At high schools in the area, where steel plants once represented the top pillar of the local economy, students, teachers and recent graduates said young people are increasingly open to trade careers.
But not all trades attract the same degree of interest. Many students are drawn to fields like construction or welding that are easier to envision, or where they already know someone, said Mike Agnew, a school counselor at Beaver Local High School.
Quaker City largely finds applicants through word-of-mouth, but also relies on online job advertisements. It is one of several manufacturing facilities in the area including an auto plant, bathroom-fixtures factory and metal fabricator.
Factory work, while plentiful, remains a tough sell for many locals. Jacob Weibush, a 25-year-old resident of Salem, took vocation classes during his high school years and tried work at a nearby plastics factory as a teenager but said he didn’t like the comparatively lower salary, lack of benefits for temp workers or the physical demands. “All the standing hurt my feet at the end of the day,” he said.
Employees at Quaker City wear protective gear when working around molten metal.

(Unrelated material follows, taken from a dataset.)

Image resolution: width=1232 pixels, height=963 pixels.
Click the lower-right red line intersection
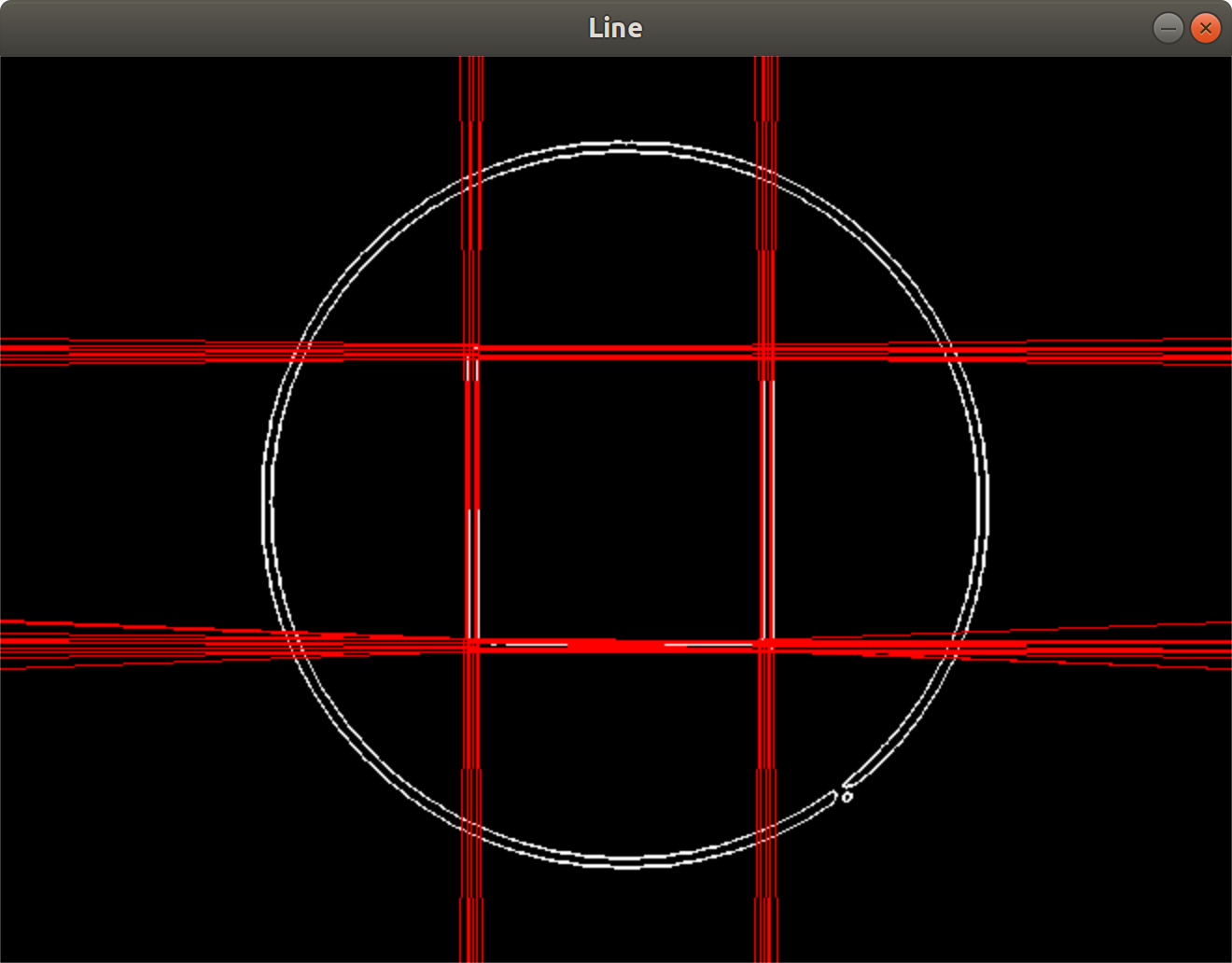click(x=766, y=644)
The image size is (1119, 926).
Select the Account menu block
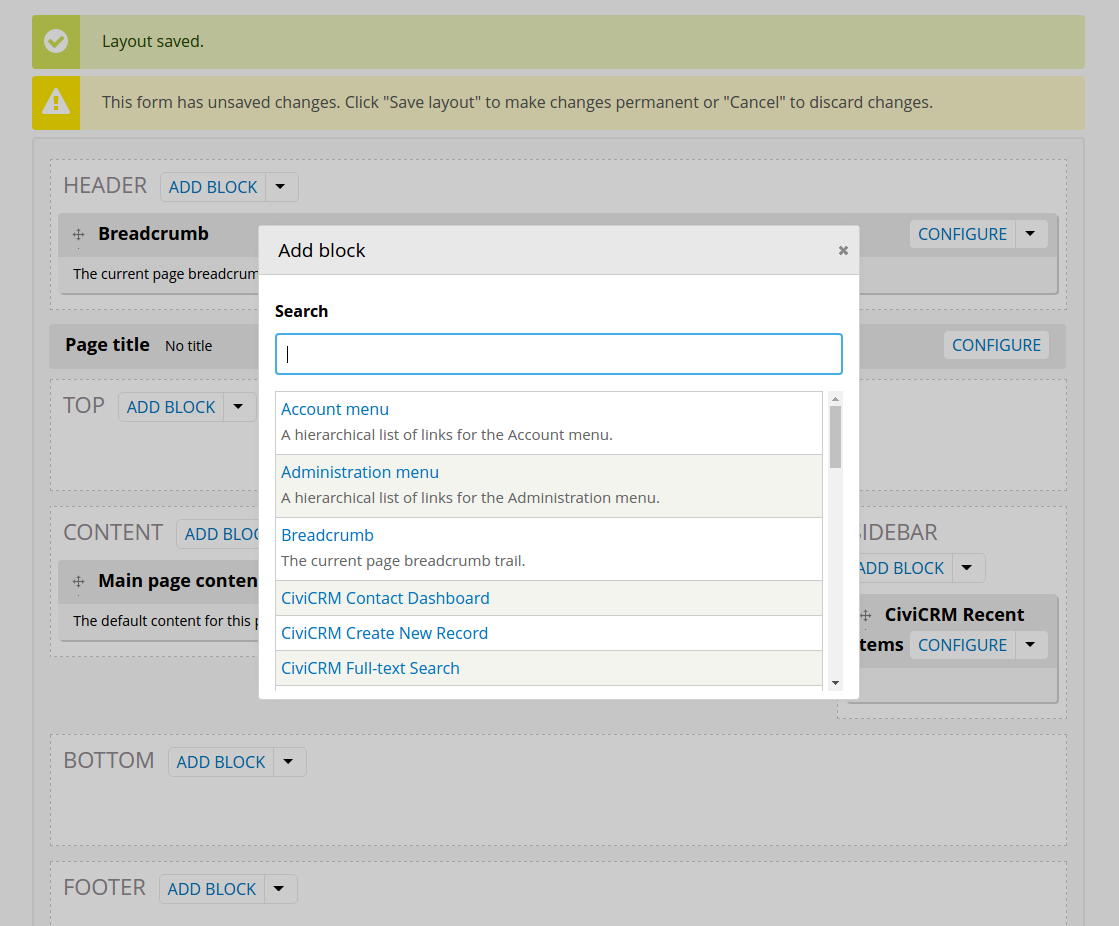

Now Weibush works at a friend’s auto shop. He works from 10 a.m. to 6 p.m. making $15 an hour and said he sees himself doing it for the long haul.
Similarly, Stephen Page, a junior at West Branch High School, plans to become an electrician, a profession that he sees as offering more flexibility and freedom from confinement on a factory floor all day.
“I just picture standing on an assembly line like a cartoon, with things moving down it and everybody stamping something different,” he said.